I laughed. “I’m no sky bird but even if I was, I’m not hungry for grasshoppers who have the power of speech. I think it’s disgusting to consume spirits who have the capacity to share their true natures with you like Prometheus and his tormenting god bird. It is a taboo in my mind along the level of cannibalism,” I said. “Enough about diets and demons, what is in the center of this realm where the two forces meet?”

“It is the crucible of existence,” the grasshopper said. “There is tremendous pressure within but also a place of change and potential transformation if one wishes for it to be so.”

“Have you ever been there?” I asked.

“Of course,” he said. “Where do you think I assumed this form?”

“What were you before you became a grasshopper?” I said.

“A sky bird,” said the grasshopper and I laughed.

“You’re teasing me,” I said. “That’s not how spiritual evolution works, is it? I would think a sky bird is far more advanced than a grasshopper.”

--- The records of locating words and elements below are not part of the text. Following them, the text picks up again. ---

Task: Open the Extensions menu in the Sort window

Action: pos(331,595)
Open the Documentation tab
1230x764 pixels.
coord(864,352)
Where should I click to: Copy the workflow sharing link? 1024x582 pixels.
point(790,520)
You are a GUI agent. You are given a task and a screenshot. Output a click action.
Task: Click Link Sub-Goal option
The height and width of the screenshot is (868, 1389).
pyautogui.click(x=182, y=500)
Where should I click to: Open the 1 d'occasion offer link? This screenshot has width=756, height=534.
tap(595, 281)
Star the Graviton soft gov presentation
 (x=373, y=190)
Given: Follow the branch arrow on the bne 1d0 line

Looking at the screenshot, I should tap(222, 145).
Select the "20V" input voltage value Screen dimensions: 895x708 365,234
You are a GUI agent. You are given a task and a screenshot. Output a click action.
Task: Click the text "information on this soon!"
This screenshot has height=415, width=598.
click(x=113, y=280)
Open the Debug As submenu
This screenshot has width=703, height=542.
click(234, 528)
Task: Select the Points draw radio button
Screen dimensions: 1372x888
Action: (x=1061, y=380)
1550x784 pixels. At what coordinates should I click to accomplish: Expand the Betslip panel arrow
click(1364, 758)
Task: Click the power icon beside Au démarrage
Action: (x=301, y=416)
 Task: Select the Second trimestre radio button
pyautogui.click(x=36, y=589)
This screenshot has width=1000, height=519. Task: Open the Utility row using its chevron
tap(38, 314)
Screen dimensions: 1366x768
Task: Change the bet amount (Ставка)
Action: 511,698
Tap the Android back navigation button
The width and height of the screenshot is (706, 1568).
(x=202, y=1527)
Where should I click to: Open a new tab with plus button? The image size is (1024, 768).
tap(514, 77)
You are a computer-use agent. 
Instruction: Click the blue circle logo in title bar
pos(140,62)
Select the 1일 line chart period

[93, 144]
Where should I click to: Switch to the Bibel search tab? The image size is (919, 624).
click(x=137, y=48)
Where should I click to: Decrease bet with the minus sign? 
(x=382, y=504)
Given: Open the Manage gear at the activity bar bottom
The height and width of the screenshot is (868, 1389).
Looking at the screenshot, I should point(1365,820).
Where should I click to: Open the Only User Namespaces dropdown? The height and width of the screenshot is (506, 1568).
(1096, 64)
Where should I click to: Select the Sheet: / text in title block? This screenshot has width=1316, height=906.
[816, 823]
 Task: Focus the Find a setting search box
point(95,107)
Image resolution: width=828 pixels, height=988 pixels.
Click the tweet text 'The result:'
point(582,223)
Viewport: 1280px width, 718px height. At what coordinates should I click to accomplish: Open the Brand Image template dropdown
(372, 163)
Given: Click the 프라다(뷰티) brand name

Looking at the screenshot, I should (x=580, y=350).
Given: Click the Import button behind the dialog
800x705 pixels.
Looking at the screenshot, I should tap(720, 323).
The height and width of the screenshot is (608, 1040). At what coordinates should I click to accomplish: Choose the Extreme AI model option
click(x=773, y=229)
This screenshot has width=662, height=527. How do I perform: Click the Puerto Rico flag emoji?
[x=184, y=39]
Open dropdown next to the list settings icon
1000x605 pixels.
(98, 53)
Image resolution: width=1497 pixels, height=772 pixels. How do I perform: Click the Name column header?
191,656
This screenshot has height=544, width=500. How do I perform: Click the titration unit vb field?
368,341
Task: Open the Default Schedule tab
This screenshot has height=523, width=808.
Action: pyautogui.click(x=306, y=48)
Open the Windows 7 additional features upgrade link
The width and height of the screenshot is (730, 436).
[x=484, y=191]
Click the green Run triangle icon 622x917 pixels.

“Why would you think that?” the grasshopper said. “I still have wings but now I have six legs instead of two and antennae for perceiving subtle vibrations that I could not comprehend before. I like this form.”

“I’m sorry, grasshopper. It is not for me to say which form is higher or lower than any other,” I said. “If there is anything I’ve learned from the Divine Mother, it is that your spirit is the same no matter what form you embody whether a bird, insect, flower or otherwise. I wonder what will happen if I go to the crucible? I will see it if I may, for I do not fear either change or transformation.” Gathering my courage, I flew closer to the valley and was able to see the exact place where the fire and water combined with great violence, steam, and noise. It looked somewhat like a whirlpool of natural forces which descended into the earth at a single point.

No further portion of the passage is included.